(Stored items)
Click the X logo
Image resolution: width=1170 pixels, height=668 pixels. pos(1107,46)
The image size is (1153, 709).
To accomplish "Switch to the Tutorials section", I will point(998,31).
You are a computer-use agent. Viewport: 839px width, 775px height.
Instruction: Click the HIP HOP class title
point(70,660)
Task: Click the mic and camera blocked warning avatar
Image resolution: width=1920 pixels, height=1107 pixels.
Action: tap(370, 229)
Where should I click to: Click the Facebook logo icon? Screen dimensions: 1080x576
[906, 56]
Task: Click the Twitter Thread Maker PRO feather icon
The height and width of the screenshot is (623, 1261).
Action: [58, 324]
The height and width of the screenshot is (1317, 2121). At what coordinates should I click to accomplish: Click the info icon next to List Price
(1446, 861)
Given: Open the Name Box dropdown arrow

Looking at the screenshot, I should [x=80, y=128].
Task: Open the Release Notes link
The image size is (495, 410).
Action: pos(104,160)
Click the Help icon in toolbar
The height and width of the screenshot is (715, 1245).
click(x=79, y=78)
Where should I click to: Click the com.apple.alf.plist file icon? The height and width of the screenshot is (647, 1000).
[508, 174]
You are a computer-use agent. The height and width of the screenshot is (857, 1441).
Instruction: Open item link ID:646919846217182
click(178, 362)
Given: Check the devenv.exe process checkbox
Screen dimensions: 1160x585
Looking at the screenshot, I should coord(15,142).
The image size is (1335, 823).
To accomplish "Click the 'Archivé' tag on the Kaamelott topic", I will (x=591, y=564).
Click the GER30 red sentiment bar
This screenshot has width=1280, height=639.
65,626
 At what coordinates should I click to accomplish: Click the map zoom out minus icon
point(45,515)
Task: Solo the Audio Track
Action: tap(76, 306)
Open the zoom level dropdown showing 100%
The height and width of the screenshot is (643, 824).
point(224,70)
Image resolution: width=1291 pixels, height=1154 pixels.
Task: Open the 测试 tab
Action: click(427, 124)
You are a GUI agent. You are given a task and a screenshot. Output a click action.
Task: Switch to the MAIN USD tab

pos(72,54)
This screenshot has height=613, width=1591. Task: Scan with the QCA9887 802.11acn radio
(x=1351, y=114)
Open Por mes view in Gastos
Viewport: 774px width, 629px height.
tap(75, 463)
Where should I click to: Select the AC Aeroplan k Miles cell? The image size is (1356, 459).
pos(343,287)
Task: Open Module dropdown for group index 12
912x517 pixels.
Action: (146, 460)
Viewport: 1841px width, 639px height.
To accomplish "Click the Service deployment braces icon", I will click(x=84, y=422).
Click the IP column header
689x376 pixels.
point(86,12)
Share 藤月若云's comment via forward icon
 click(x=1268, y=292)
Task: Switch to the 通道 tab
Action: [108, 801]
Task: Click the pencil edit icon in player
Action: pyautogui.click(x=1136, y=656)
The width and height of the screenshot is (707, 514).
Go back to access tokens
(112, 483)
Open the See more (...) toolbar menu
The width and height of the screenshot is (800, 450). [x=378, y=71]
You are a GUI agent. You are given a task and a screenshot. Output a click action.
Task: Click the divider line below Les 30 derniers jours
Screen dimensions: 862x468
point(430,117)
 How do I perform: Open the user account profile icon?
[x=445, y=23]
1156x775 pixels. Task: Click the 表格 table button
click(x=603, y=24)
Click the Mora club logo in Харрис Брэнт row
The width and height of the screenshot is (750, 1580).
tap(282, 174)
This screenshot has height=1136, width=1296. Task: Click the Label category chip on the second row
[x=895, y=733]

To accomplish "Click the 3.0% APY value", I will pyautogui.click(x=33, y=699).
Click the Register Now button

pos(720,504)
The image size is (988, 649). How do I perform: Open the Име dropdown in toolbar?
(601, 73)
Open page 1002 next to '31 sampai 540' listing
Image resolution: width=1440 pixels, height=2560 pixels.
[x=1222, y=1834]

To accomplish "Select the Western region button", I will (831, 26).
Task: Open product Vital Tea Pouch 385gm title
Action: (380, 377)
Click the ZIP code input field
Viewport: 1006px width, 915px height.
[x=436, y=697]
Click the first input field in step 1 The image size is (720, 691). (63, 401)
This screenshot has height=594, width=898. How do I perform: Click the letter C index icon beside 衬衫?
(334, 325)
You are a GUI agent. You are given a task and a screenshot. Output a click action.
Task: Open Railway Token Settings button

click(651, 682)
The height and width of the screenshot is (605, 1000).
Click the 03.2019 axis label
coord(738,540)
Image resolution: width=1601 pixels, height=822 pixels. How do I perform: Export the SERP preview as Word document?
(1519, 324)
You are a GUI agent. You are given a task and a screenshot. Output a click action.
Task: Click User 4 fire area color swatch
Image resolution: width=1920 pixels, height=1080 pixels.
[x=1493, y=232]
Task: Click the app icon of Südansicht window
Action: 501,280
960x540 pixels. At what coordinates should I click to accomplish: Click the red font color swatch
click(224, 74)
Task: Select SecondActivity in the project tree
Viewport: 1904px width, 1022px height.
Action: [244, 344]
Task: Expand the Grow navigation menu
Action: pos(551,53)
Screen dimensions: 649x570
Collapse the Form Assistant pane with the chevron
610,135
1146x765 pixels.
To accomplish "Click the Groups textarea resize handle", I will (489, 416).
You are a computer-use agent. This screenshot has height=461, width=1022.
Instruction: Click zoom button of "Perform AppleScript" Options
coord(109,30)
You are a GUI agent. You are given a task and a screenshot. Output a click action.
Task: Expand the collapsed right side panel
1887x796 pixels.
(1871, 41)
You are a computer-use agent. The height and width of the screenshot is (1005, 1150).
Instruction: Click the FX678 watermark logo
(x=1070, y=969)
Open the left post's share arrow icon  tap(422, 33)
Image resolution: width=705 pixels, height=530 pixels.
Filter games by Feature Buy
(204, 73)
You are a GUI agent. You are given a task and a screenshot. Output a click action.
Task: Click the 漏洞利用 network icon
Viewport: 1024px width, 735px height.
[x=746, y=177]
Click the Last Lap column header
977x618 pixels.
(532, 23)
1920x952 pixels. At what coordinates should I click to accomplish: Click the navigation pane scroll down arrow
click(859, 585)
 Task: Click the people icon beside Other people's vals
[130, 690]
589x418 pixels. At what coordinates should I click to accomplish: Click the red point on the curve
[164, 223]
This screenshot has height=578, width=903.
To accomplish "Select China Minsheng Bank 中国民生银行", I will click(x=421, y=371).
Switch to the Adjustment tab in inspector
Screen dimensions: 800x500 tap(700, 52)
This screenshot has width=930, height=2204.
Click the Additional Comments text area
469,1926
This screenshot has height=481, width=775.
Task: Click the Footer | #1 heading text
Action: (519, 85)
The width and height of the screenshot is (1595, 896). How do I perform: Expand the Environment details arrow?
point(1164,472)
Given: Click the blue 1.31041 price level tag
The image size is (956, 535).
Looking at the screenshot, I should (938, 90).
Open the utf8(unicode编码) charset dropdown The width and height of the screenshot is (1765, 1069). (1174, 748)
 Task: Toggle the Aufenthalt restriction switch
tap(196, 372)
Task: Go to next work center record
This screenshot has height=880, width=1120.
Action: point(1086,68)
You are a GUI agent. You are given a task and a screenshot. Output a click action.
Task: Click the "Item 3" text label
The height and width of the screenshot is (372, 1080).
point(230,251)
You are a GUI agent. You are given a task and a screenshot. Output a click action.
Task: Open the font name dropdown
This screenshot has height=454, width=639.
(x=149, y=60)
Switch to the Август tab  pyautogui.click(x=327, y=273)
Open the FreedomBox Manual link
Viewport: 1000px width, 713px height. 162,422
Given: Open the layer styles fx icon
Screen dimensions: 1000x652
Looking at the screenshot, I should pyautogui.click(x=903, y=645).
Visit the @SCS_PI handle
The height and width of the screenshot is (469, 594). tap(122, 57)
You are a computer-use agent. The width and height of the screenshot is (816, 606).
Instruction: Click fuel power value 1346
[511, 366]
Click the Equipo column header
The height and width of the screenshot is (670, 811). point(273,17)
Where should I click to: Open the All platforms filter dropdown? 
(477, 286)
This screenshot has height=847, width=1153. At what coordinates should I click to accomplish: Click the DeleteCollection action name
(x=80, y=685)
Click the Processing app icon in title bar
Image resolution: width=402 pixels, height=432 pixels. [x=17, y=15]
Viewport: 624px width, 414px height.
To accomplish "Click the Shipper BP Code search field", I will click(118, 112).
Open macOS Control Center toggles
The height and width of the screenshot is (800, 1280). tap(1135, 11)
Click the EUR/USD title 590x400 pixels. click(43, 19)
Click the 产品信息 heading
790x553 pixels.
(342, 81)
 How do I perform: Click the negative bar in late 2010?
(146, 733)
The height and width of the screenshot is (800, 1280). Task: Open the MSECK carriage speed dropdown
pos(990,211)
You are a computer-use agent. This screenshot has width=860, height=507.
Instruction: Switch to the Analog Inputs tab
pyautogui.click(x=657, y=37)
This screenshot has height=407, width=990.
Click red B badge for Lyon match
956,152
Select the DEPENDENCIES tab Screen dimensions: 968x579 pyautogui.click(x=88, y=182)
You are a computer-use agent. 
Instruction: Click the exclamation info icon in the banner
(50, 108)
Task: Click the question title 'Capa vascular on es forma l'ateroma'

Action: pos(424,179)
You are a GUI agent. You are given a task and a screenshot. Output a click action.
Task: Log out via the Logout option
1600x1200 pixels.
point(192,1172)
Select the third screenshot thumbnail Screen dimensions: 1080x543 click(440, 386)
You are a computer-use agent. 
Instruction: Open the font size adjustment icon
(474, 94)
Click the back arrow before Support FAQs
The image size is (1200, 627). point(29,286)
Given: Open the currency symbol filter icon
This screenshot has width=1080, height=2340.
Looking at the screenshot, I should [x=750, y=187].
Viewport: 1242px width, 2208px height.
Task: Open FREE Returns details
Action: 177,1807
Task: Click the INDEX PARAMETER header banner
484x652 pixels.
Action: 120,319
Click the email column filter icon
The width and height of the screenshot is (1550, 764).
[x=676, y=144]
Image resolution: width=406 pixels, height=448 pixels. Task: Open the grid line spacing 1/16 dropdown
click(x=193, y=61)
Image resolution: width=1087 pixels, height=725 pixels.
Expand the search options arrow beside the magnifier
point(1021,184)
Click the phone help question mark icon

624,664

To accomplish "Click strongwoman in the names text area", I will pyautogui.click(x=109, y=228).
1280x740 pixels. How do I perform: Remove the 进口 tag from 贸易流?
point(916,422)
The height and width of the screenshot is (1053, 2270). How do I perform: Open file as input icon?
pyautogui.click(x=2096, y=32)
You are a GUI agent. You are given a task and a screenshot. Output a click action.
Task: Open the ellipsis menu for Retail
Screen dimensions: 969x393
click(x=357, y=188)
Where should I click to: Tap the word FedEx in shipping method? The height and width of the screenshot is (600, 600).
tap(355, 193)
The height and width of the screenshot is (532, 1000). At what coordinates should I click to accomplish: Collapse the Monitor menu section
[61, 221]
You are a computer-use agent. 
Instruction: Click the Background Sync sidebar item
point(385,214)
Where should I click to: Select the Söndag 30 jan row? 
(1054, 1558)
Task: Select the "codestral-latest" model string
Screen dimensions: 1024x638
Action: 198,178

**Problem**. From the records above, copy out the line with "Instruction: Click the exclamation", the line with "Task: Log out via the Logout option", and every line between them, word for word.

**Result below**.
Instruction: Click the exclamation info icon in the banner
(50, 108)
Task: Click the question title 'Capa vascular on es forma l'ateroma'

Action: pos(424,179)
You are a GUI agent. You are given a task and a screenshot. Output a click action.
Task: Log out via the Logout option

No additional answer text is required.